Hafez Salama est né le 6 décembre 1925 à Suez en Égypte alors que la ville était occupée par les Britanniques qui contrôlaient le canal. Il grandit dans une famille aisée travaillant dans le commerce du textile. Il apprit la langue arabe et la religion musulmane dans le cercle familial avant de poursuivre ses études à l’Université d’al-Azhar au Caire. Après être sorti diplômé de l'Université d’al-Azhar, cheikh Hafez Salama travailla comme prédicateur puis il devint conseiller du Grand Imam d'al-Azhar jusqu’en 1978 date à laquelle il prit sa retraite.

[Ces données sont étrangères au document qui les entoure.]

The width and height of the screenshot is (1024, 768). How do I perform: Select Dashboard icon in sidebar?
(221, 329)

Toutefois, Hafez Salama fut surtout connu pour son engagement dans les luttes de libération nationale arabe et dans la résistance contre la colonisation. Ainsi, il joua un rôle déterminant dans la résistance populaire contre l'occupation britannique du canal de Suez dans les années 1940 et au début des années 1950. Le canal de Suez était un point de passage stratégique pour l’Empire britannique car il permettait de relier le Royaume-Uni à l’Empire des Indes et au-delà dans le commerce mondial car il reliait l’Europe à l’Asie. En raison de cette activité politique, Hafez Salama fut arrêté une première fois.
En 1948, Hafez Salama adhéra aux Jeunesses de Mohammed et au travers de ce groupe il poursuivit sa lutte contre l’occupation britannique du canal de Suez. Hafez Salama joua également un rôle important dans l'organisation du soutien à la résistance palestinienne pendant la guerre de 1948. Il forma une division, dont la tâche principale était d'attaquer les bases des forces britanniques à Suez et de saisir toutes les armes et munitions possibles. Hafez Salama livrait ensuite ces armes aux Palestiniens qui luttaient contre la colonisation.

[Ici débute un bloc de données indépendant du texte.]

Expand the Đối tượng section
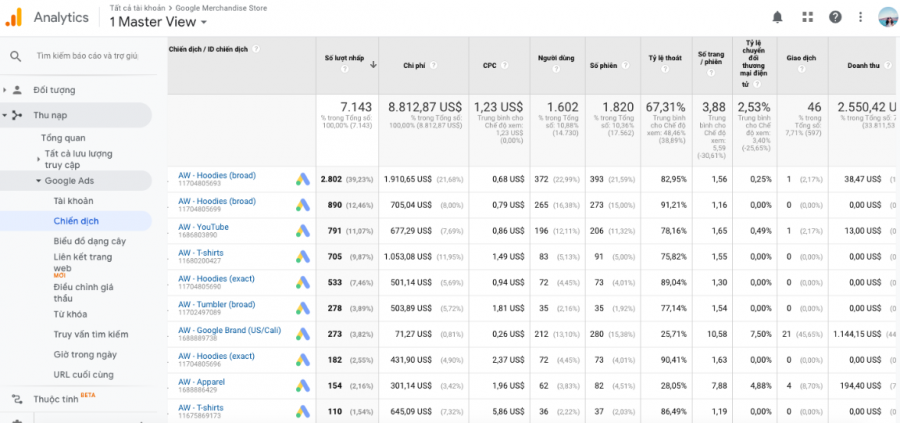Viewport: 900px width, 423px height. pos(54,89)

Après la défaite des armées arabes de 1948, il se mobilisa en faveur d’œuvres caritatives devant venir en aide aux réfugiés palestiniens qui avaient été expulsés de leur terre par la colonisation israélienne. Entre 1947 et 1949, environ 800.000 Palestiniens furent expulsés de leur terre et plus de cinq cents villages palestiniens furent détruits durant ce qui fut nommé, à la suite du philosophe Constantin Zureiq, la nakba, la catastrophe.
En octobre-novembre 1956, lors de l'agression tripartite – France, Royaume-Uni, Israël – contre l'Égypte suite à la nationalisation du canal de Suez par Gamal Abdel-Nasser (1), cheikh Hafez Salama mena la résistance populaire dans la région du canal.

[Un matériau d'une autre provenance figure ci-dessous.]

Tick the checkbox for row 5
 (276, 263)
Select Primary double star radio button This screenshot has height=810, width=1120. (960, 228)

Après la défaite de juin 1967, cheikh Hafez Salama s’engagea dans la « guerre d’usure » contre l’armée israélienne en organisant notamment un soutien moral aux soldats égyptiens. Dès les premiers jours du mois de juillet 1967, Gamal Abdel-Nasser ordonna de lancer des attaques dans la zone du canal de Suez afin de tester les capacités de résistance de son armée. A partir de mars 1969, Gamal Abdel-Nasser lança une « guerre d’usure », appelée plan « granit », dans la région du canal qui consistait à bombarder les positions israéliennes ou à mener des actions commandos derrière les lignes ennemies.
Durant la guerre d’octobre 1973, cheikh Hafez Salama dirigea la résistance populaire dans la ville de Suez qui était assiégée par l’armée israélienne. L’union de la résistance populaire et des forces armées égyptiennes permit d’empêcher l’occupation de la ville au cours d’une résistance qui dura du 23 au 28 octobre.
Engagé dans la lutte contre la colonisation depuis l’adolescence, cheikh Hafez Salama dénonça les accords de Camp David en 1978 et la politique de capitulation d’Anouar el-Sadate qui le fit arrêter en septembre 1981.
Après sa libération, cheikh Hafez Salama poursuivit son engagement anticolonialiste en faveur de la Palestine et du Liban en butte aux attaques israéliennes. Il s’engagea également contre le projet d’implantation d’une usine pétrochimique à Suez par crainte des effets néfastes sur l’environnement, et donc sur la population.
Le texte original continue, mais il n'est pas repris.